* What you should do *
State how many of the rows below contain the string "line". Give only the number.

* Dataset records *

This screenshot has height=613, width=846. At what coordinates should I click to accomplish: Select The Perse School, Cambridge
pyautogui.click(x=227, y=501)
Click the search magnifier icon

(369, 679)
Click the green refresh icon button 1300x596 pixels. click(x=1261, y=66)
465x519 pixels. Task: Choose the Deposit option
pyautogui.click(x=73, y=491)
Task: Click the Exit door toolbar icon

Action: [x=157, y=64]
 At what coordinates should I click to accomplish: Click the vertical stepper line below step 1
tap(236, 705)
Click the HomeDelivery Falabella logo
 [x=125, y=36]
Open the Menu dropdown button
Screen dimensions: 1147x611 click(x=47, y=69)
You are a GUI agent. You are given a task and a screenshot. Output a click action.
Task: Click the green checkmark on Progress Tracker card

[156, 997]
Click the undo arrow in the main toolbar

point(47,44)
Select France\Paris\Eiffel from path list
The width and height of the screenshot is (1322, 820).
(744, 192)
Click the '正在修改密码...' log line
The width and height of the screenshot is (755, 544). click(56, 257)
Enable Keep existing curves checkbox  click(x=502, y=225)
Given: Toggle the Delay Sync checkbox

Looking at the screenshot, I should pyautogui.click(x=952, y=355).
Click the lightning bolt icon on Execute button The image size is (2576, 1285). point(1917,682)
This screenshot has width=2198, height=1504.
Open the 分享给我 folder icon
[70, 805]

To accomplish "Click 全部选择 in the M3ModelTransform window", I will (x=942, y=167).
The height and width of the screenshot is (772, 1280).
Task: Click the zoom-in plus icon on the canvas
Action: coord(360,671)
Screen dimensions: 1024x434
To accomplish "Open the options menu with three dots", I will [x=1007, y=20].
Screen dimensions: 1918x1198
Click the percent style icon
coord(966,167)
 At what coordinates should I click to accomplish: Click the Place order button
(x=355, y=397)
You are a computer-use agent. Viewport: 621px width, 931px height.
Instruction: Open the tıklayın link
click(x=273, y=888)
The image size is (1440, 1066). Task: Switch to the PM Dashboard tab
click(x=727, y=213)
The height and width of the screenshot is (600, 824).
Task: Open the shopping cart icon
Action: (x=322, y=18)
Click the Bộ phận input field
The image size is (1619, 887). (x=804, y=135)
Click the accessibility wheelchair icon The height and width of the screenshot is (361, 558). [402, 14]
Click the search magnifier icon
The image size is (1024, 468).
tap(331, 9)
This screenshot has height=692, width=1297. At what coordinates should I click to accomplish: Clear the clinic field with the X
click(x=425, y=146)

* Exercise response *
2